◆ Pixel coordinate grounding data
- Opening Delimiter -
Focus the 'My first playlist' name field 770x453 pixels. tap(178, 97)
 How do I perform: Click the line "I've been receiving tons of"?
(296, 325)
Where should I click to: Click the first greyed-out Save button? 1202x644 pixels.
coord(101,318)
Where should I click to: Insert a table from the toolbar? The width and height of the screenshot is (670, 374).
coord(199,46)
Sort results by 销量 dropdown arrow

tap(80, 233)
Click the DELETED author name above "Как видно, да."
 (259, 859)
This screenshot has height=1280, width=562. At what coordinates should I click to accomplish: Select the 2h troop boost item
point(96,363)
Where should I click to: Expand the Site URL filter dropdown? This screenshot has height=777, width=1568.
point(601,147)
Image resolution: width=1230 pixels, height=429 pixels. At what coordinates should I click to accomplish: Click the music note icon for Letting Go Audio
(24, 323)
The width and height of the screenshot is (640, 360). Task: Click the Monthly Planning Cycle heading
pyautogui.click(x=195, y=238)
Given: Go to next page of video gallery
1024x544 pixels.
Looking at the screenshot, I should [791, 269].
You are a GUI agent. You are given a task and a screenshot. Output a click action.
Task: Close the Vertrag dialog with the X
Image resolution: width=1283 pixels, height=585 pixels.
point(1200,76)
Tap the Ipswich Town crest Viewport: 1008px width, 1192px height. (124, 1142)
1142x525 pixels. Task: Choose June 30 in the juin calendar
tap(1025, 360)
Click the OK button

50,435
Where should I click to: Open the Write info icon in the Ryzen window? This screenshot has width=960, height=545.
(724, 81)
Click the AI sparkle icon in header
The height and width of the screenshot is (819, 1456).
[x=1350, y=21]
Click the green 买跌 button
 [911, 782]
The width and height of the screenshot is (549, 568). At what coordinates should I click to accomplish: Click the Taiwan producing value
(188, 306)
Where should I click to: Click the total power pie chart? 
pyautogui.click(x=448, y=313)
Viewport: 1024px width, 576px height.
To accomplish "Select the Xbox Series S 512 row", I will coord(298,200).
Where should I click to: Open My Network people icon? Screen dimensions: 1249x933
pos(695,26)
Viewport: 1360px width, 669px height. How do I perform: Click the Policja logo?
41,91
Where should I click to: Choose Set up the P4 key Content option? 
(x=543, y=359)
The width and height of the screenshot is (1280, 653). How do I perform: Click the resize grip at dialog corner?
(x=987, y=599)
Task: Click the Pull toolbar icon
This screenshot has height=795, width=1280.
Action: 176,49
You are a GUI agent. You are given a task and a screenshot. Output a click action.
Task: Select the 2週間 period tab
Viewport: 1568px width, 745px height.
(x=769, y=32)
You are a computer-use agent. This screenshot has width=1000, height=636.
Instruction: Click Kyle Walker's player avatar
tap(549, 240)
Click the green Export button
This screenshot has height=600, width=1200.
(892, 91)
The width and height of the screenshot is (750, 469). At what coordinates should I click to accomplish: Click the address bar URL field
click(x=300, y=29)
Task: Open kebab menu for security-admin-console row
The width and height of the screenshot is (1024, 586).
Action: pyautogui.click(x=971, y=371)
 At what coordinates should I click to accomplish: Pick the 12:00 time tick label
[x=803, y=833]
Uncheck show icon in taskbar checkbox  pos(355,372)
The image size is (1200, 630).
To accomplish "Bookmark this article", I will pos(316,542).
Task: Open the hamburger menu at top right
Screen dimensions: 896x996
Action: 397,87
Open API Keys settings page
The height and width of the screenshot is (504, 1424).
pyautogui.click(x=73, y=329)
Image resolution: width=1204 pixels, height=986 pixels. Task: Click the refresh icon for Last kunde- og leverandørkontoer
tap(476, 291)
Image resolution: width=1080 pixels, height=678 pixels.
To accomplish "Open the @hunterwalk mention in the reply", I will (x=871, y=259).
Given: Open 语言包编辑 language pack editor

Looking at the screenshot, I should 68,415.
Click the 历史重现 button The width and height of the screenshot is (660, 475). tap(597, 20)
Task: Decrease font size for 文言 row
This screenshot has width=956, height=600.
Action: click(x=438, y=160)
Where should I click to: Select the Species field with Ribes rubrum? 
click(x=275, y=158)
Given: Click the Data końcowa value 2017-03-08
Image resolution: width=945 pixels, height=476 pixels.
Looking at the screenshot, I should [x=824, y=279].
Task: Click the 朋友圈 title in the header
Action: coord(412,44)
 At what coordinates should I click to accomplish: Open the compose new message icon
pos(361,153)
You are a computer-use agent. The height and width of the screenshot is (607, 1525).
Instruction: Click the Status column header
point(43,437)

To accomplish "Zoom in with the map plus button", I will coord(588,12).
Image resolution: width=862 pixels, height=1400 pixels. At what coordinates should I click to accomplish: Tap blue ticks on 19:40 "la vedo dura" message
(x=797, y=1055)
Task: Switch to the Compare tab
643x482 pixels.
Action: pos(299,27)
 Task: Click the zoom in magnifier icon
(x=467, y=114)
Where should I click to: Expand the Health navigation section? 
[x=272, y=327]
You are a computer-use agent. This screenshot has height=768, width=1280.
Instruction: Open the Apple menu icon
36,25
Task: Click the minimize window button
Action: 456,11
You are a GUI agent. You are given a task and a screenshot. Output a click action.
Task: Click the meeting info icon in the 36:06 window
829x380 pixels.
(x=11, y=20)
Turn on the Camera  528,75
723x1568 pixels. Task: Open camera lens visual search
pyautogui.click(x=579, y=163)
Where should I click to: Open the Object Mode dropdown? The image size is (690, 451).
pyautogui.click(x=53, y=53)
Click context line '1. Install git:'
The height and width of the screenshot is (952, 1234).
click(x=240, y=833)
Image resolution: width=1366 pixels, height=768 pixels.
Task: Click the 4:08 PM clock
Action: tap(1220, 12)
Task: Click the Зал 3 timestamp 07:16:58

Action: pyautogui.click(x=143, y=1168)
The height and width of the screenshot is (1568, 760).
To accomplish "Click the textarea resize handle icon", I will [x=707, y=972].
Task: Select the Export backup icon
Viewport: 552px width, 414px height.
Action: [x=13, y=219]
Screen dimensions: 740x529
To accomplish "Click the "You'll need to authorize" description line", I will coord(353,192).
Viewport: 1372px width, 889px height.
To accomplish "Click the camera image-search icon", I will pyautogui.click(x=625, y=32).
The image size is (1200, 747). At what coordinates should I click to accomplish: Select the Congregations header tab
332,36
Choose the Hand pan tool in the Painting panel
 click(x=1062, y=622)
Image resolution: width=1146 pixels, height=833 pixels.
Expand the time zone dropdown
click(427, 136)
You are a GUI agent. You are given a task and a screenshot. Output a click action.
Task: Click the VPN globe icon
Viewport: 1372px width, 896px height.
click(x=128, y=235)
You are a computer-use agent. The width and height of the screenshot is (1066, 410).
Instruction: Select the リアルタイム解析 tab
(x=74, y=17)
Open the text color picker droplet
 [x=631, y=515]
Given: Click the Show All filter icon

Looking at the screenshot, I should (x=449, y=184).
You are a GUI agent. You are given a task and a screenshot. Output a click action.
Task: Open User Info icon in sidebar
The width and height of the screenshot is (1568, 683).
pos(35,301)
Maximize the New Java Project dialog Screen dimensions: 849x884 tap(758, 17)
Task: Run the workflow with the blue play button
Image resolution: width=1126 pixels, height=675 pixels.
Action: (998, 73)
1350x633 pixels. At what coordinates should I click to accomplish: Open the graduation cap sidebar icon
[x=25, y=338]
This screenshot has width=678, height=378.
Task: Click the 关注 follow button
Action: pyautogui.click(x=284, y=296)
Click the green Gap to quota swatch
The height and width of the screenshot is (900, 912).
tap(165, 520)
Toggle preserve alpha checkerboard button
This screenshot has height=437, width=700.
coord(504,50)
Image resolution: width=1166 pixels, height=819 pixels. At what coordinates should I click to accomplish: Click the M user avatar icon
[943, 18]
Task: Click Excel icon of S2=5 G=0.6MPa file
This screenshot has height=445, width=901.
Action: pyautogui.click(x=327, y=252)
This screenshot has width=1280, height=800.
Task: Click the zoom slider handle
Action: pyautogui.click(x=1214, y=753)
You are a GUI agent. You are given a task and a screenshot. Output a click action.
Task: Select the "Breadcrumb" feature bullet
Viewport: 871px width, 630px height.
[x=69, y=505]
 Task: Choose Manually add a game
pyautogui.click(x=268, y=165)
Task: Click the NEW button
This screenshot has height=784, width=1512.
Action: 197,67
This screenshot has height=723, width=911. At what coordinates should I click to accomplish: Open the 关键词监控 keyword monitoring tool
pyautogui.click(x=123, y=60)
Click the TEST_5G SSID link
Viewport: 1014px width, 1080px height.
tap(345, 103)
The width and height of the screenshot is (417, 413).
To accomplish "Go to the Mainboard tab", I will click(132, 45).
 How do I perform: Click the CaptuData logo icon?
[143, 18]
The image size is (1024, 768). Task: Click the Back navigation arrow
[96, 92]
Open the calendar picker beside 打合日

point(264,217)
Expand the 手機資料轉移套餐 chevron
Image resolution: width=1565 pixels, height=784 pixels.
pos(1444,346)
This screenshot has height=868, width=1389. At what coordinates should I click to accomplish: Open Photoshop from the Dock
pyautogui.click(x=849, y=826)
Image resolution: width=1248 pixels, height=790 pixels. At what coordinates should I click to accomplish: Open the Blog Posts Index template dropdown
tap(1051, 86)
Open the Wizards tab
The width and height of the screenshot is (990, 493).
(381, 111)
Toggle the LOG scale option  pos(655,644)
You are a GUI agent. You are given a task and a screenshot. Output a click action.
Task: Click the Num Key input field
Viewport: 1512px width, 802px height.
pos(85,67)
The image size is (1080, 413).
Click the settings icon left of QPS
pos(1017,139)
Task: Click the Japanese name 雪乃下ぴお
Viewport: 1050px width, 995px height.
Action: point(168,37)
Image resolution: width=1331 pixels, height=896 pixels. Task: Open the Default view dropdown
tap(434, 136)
- Closing Delimiter -
◆ Instructions for the task
For every line in the data above that has the string "page", return that line.

◆ Task result
Given: Go to next page of video gallery
Open API Keys settings page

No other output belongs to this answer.